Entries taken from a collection
+===+
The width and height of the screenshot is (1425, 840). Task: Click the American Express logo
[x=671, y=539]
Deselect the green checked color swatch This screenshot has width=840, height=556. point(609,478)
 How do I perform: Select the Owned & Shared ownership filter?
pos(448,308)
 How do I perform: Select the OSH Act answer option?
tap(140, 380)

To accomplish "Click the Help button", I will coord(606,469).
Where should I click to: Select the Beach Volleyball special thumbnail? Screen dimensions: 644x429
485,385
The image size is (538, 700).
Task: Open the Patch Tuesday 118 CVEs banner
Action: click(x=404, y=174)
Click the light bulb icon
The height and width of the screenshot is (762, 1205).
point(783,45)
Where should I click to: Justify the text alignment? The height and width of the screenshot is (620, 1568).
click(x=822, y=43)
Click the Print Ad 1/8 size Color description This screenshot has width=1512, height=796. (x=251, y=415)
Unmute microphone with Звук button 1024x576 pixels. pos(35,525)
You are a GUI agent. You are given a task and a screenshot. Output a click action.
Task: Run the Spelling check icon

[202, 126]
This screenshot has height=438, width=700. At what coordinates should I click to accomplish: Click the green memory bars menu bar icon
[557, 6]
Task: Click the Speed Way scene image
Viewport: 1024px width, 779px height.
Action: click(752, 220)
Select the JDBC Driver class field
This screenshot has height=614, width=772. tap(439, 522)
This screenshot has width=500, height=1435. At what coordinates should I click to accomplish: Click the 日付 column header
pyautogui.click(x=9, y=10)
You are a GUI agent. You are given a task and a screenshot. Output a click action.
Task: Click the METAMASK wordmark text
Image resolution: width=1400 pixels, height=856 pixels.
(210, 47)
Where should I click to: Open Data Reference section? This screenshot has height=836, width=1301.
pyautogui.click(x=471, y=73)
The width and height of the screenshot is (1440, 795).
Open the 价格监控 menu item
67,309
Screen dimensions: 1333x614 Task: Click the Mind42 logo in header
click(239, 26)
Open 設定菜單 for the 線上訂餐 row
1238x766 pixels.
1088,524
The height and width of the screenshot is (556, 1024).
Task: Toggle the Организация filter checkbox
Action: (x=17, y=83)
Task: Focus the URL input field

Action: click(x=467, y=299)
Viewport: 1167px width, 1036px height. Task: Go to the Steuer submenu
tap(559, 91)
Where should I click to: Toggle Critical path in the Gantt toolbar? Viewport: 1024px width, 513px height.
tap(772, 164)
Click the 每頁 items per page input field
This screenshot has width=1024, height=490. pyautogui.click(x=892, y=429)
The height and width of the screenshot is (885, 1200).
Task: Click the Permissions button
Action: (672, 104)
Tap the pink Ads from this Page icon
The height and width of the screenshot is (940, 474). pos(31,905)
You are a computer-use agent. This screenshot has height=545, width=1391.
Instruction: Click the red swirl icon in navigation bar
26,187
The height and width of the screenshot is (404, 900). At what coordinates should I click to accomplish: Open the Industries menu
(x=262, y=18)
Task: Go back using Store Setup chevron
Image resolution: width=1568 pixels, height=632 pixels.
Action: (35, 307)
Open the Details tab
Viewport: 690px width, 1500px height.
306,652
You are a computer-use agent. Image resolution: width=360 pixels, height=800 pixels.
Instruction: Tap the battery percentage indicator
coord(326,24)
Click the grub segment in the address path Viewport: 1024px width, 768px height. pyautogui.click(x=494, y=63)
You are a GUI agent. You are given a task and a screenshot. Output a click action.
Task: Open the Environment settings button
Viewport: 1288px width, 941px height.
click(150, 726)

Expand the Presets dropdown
+===+
Retype the entries exactly, please. Leave no line out.

The width and height of the screenshot is (1425, 840). Task: Click the American Express logo
[x=671, y=539]
Deselect the green checked color swatch This screenshot has width=840, height=556. point(609,478)
 How do I perform: Select the Owned & Shared ownership filter?
pos(448,308)
 How do I perform: Select the OSH Act answer option?
tap(140, 380)

To accomplish "Click the Help button", I will coord(606,469).
Where should I click to: Select the Beach Volleyball special thumbnail? Screen dimensions: 644x429
485,385
The image size is (538, 700).
Task: Open the Patch Tuesday 118 CVEs banner
Action: click(x=404, y=174)
Click the light bulb icon
The height and width of the screenshot is (762, 1205).
point(783,45)
Where should I click to: Justify the text alignment? The height and width of the screenshot is (620, 1568).
click(x=822, y=43)
Click the Print Ad 1/8 size Color description This screenshot has width=1512, height=796. (x=251, y=415)
Unmute microphone with Звук button 1024x576 pixels. pos(35,525)
You are a GUI agent. You are given a task and a screenshot. Output a click action.
Task: Run the Spelling check icon

[202, 126]
This screenshot has height=438, width=700. At what coordinates should I click to accomplish: Click the green memory bars menu bar icon
[557, 6]
Task: Click the Speed Way scene image
Viewport: 1024px width, 779px height.
Action: click(752, 220)
Select the JDBC Driver class field
This screenshot has height=614, width=772. tap(439, 522)
This screenshot has width=500, height=1435. At what coordinates should I click to accomplish: Click the 日付 column header
pyautogui.click(x=9, y=10)
You are a GUI agent. You are given a task and a screenshot. Output a click action.
Task: Click the METAMASK wordmark text
Image resolution: width=1400 pixels, height=856 pixels.
(210, 47)
Where should I click to: Open Data Reference section? This screenshot has height=836, width=1301.
pyautogui.click(x=471, y=73)
The width and height of the screenshot is (1440, 795).
Open the 价格监控 menu item
67,309
Screen dimensions: 1333x614 Task: Click the Mind42 logo in header
click(239, 26)
Open 設定菜單 for the 線上訂餐 row
1238x766 pixels.
1088,524
The height and width of the screenshot is (556, 1024).
Task: Toggle the Организация filter checkbox
Action: (x=17, y=83)
Task: Focus the URL input field

Action: click(x=467, y=299)
Viewport: 1167px width, 1036px height. Task: Go to the Steuer submenu
tap(559, 91)
Where should I click to: Toggle Critical path in the Gantt toolbar? Viewport: 1024px width, 513px height.
tap(772, 164)
Click the 每頁 items per page input field
This screenshot has width=1024, height=490. pyautogui.click(x=892, y=429)
The height and width of the screenshot is (885, 1200).
Task: Click the Permissions button
Action: (672, 104)
Tap the pink Ads from this Page icon
The height and width of the screenshot is (940, 474). pos(31,905)
You are a computer-use agent. This screenshot has height=545, width=1391.
Instruction: Click the red swirl icon in navigation bar
26,187
The height and width of the screenshot is (404, 900). At what coordinates should I click to accomplish: Open the Industries menu
(x=262, y=18)
Task: Go back using Store Setup chevron
Image resolution: width=1568 pixels, height=632 pixels.
Action: (35, 307)
Open the Details tab
Viewport: 690px width, 1500px height.
306,652
You are a computer-use agent. Image resolution: width=360 pixels, height=800 pixels.
Instruction: Tap the battery percentage indicator
coord(326,24)
Click the grub segment in the address path Viewport: 1024px width, 768px height. pyautogui.click(x=494, y=63)
You are a GUI agent. You are given a task and a screenshot. Output a click action.
Task: Open the Environment settings button
Viewport: 1288px width, 941px height.
click(150, 726)

Expand the Presets dropdown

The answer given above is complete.